## THE PROBLEM
Below is a listing. Quote from it, exactly, the lines from the one containing "Task: Click the TK-Zusatzbeitrag" down to the one containing "Given: Click the Heroes", both ends included, and nothing else.

DATASET Start Marker

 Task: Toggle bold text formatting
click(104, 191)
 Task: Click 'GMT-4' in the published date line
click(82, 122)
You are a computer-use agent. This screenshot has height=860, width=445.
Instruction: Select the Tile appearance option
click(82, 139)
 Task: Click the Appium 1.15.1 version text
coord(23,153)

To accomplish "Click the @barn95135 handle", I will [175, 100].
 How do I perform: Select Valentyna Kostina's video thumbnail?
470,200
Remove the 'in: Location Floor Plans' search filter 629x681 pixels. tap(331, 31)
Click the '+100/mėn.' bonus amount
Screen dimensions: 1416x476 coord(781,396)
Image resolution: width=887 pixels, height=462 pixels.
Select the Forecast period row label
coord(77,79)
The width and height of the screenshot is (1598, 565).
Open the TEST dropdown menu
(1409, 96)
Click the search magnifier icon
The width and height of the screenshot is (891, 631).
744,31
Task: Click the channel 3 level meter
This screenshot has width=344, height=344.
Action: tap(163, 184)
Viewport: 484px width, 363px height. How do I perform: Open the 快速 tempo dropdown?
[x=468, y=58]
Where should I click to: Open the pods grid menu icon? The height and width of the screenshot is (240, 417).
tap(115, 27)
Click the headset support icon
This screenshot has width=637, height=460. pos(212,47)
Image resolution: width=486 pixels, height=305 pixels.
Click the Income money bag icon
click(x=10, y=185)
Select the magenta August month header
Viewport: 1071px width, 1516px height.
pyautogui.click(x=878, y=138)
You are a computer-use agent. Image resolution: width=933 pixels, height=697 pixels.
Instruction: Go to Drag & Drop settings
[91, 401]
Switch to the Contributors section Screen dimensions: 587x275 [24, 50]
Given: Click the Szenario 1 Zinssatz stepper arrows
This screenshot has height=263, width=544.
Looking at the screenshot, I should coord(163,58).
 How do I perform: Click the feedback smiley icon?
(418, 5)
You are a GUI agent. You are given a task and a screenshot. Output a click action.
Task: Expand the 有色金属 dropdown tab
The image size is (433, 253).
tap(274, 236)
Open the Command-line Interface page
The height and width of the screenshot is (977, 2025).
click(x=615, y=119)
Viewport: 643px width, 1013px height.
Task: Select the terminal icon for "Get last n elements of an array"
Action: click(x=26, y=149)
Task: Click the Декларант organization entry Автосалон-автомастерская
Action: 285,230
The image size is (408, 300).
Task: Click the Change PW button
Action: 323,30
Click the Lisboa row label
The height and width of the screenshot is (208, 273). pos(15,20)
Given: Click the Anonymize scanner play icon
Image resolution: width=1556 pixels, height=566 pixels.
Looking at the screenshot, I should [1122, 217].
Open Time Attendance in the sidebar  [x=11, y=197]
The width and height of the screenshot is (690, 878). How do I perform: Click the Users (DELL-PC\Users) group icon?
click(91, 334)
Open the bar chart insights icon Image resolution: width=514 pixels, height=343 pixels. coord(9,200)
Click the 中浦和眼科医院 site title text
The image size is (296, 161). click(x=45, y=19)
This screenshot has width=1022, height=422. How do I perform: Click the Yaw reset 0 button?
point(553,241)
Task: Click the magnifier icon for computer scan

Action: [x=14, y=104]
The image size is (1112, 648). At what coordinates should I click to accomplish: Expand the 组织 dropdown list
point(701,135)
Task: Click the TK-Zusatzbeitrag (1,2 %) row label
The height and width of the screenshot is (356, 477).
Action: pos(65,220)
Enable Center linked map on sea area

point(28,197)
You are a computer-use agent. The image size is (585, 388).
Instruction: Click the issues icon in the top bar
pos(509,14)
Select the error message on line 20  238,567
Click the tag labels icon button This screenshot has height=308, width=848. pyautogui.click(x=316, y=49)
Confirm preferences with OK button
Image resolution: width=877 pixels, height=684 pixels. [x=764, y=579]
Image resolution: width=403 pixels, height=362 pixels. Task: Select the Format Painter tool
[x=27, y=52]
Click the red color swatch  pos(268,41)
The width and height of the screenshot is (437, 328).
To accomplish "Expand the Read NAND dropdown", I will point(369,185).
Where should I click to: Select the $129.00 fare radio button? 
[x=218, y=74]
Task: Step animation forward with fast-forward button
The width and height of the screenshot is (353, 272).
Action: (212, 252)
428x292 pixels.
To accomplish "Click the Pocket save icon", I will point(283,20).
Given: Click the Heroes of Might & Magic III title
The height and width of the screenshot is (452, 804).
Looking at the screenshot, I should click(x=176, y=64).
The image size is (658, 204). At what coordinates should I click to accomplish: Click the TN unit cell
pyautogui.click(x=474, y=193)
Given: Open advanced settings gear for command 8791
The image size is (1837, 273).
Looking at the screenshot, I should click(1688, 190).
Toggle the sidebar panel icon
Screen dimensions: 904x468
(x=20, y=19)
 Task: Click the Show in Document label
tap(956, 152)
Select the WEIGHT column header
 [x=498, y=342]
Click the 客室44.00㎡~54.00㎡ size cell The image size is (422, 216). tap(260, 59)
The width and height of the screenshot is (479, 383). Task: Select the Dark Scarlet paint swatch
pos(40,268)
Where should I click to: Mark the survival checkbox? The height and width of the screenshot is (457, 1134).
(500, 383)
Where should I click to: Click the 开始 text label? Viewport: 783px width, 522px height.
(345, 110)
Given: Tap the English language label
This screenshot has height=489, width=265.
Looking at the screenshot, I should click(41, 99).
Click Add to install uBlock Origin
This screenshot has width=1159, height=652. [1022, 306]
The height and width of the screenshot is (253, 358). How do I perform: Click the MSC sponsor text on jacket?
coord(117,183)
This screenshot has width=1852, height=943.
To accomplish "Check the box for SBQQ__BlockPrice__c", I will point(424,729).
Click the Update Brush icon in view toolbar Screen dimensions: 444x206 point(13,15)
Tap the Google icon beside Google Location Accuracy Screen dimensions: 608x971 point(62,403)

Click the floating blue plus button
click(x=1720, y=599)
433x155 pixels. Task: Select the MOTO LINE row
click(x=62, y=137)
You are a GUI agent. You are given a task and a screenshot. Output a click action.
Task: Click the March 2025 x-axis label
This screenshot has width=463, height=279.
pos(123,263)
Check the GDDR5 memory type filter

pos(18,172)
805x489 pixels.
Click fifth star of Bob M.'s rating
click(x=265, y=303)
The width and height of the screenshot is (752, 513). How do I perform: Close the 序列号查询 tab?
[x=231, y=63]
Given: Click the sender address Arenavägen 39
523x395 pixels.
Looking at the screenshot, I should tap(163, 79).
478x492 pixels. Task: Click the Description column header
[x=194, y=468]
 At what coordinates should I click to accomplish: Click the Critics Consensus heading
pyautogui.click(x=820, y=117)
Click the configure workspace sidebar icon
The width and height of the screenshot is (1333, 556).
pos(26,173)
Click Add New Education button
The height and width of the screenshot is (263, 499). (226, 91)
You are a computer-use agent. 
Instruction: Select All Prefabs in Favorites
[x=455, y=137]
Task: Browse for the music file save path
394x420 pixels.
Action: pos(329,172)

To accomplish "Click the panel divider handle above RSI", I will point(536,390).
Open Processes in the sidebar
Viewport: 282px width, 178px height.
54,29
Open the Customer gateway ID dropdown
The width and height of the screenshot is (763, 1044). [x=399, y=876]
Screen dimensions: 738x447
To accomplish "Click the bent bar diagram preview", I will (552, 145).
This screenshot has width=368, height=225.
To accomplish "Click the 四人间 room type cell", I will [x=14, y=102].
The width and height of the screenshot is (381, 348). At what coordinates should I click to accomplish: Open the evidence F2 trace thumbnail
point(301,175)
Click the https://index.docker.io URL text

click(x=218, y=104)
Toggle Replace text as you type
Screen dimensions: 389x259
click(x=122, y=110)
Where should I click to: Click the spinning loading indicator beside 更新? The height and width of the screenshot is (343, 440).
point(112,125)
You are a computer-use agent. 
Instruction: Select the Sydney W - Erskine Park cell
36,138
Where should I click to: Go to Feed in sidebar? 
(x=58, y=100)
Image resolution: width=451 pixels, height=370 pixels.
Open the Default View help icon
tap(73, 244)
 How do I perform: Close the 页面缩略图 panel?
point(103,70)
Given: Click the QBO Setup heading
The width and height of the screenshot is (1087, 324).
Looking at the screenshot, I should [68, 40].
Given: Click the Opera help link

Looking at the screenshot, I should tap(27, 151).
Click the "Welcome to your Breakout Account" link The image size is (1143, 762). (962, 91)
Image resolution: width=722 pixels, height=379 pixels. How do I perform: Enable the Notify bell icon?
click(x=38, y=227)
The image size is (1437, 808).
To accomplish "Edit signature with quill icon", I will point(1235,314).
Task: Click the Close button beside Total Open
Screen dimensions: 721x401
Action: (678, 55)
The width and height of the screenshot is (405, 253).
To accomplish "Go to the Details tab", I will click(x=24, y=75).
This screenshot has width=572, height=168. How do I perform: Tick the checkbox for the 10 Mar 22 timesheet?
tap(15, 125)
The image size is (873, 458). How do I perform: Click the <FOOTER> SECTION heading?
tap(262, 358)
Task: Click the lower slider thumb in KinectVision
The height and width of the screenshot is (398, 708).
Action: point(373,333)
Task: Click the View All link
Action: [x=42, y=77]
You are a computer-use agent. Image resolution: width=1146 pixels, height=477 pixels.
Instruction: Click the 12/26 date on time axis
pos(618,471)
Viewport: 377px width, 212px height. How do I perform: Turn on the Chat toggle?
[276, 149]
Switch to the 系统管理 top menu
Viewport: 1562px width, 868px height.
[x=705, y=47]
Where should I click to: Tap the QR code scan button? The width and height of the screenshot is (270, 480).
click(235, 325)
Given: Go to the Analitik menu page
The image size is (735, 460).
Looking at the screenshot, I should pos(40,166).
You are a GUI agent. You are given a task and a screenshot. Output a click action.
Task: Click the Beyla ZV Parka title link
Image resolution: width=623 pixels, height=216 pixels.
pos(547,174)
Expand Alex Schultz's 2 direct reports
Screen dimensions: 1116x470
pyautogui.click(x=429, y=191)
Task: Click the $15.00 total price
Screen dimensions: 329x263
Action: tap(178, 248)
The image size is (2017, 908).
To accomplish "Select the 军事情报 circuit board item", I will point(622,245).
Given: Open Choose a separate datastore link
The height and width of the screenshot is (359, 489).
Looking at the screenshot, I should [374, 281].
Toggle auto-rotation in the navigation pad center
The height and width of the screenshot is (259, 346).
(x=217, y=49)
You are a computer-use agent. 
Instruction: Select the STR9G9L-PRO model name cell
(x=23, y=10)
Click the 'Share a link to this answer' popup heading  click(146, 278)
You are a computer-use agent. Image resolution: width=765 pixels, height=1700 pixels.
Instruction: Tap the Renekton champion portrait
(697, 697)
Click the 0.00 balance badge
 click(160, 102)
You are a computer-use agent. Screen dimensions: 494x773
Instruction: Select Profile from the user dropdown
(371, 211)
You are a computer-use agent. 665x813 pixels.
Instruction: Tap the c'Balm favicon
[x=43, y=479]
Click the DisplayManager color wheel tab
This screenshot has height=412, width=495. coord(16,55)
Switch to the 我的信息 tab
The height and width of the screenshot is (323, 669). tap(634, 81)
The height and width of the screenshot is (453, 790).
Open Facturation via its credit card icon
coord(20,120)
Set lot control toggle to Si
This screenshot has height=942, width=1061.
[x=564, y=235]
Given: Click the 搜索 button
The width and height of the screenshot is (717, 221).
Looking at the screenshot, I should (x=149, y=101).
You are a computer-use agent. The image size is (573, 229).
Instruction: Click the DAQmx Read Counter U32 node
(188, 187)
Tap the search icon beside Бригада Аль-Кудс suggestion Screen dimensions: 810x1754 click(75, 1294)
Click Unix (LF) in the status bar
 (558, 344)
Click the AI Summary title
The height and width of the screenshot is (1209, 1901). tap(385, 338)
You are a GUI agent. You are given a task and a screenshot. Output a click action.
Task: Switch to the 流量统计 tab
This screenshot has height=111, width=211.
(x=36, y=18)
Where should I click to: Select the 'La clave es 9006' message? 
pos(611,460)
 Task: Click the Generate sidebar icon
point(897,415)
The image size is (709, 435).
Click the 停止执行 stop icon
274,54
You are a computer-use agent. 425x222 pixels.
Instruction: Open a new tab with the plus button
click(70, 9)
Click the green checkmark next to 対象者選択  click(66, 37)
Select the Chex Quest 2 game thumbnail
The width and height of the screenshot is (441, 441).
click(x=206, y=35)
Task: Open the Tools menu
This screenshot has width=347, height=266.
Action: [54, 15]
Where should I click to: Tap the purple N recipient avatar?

DATASET End Marker

## TASK SOLUTION
Task: Click the TK-Zusatzbeitrag (1,2 %) row label
The height and width of the screenshot is (356, 477).
Action: pos(65,220)
Enable Center linked map on sea area

point(28,197)
You are a computer-use agent. The image size is (585, 388).
Instruction: Click the issues icon in the top bar
pos(509,14)
Select the error message on line 20  238,567
Click the tag labels icon button This screenshot has height=308, width=848. pyautogui.click(x=316, y=49)
Confirm preferences with OK button
Image resolution: width=877 pixels, height=684 pixels. [x=764, y=579]
Image resolution: width=403 pixels, height=362 pixels. Task: Select the Format Painter tool
[x=27, y=52]
Click the red color swatch  pos(268,41)
The width and height of the screenshot is (437, 328).
To accomplish "Expand the Read NAND dropdown", I will point(369,185).
Where should I click to: Select the $129.00 fare radio button? 
[x=218, y=74]
Task: Step animation forward with fast-forward button
The width and height of the screenshot is (353, 272).
Action: (212, 252)
428x292 pixels.
To accomplish "Click the Pocket save icon", I will point(283,20).
Given: Click the Heroes of Might & Magic III title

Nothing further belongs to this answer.